Line by line, copy the entries exactly, excluding the pictures.

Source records
________________________________________

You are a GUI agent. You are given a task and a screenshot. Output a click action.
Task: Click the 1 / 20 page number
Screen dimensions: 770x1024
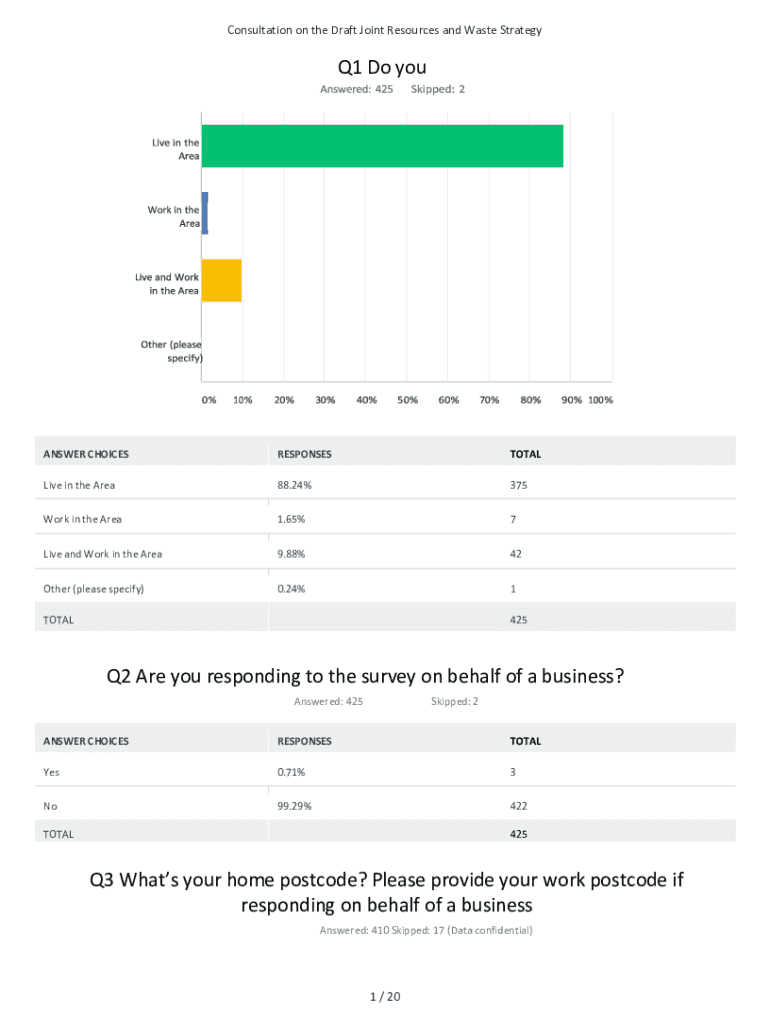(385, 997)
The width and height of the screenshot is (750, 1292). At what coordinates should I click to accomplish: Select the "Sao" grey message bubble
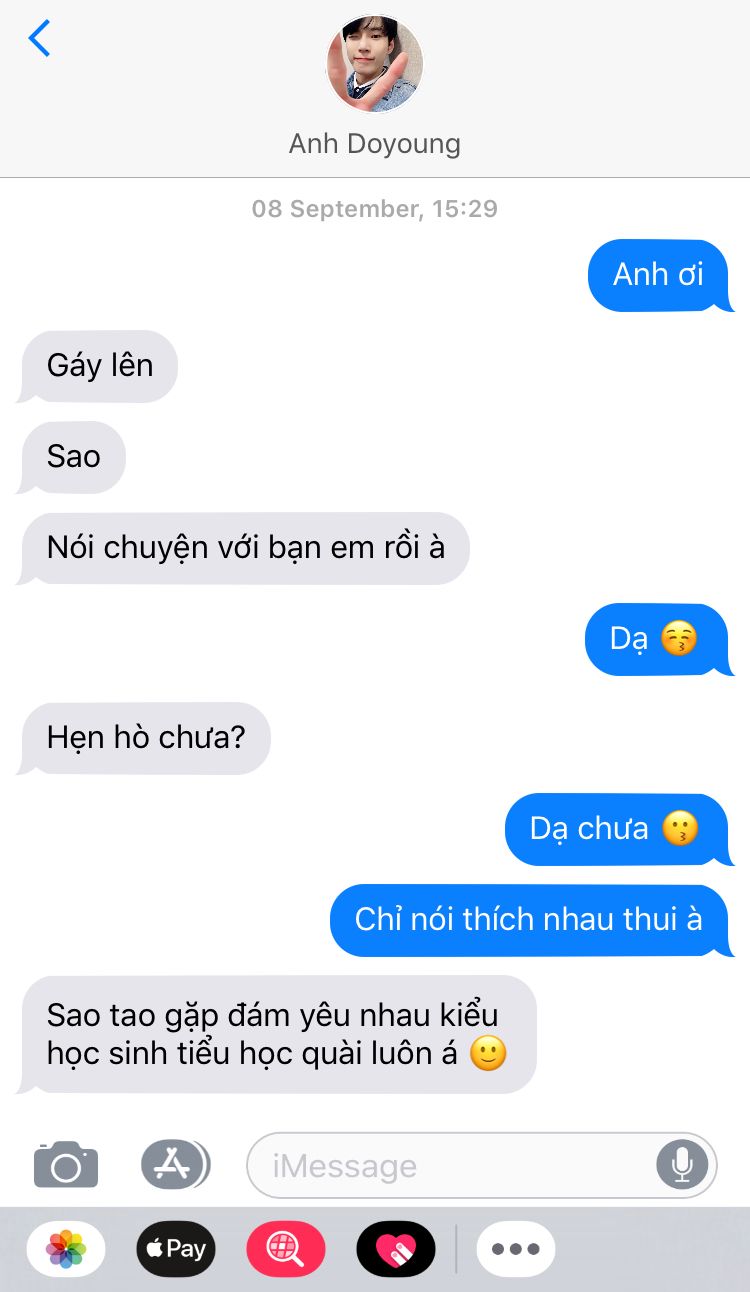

________________________________________

== Finished exercise ==
You are a GUI agent. You are given a task and a screenshot. Output a click action.
Task: Click the 1 / 20 page number
Screen dimensions: 770x1024
(385, 997)
The width and height of the screenshot is (750, 1292). At what coordinates should I click to accomplish: Select the "Sao" grey message bubble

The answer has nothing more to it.